While children are the focus, they aren’t the only ones benefiting from the program. Southampton Meadows resident Charlie Blount said he’s grateful for the assistance.
“This right here is helping me out right much,” he said. Now, he volunteers and helps pass out food to others in the neighborhood.
Blount said many people in the neighborhood struggle to keep food on the table.
“Since they’ve been coming out here every week, it’s been a whole lot better,” he said.
Clatterbuck said the residents have all been “very appreciative” of the help. He expects the program to continue through much of August.
Jean Stephenson, who works with the Southampton County Department of Social Services, commended Clatterbuck for bringing the program to Southampton Meadows.
“Because this group is so far out of town, I think they have a hard time getting to where the resources are,” she said. “So when we can make things available out here, it just helps people by not having to pay somebody to take them somewhere.

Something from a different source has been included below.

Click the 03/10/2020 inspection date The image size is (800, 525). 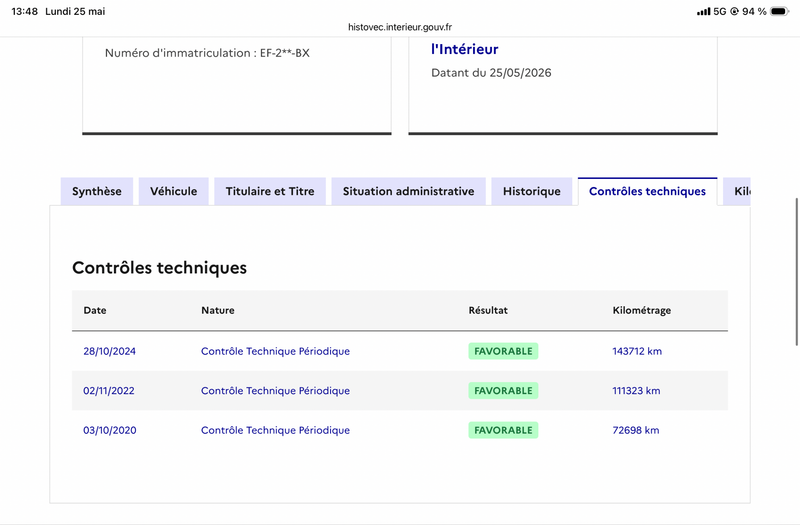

“I just think this is a blessing.”
Clatterbuck said the Salvation Army has been handing out 160 to 175 lunches five days a week at Southampton Meadows, not counting produce and baked goods.
“It’s very costly,” Clatterbuck said. The Salvation Army buys the food for the lunches and is searching for more sponsors to keep the program going in the future. Southampton Meadows isn’t the only food distribution center—the Salvation Army has also been providing food through its office in downtown Franklin.
Clatterbuck said there are also plans to hand out school supplies and conduct other projects in the community.
“These kids are our doctors, lawyers, politicians…these are the people that are going to be taking care of us—so if we take care of them, feed them and let them know that we care—somewhere down along the line we can break the cycle,” he said.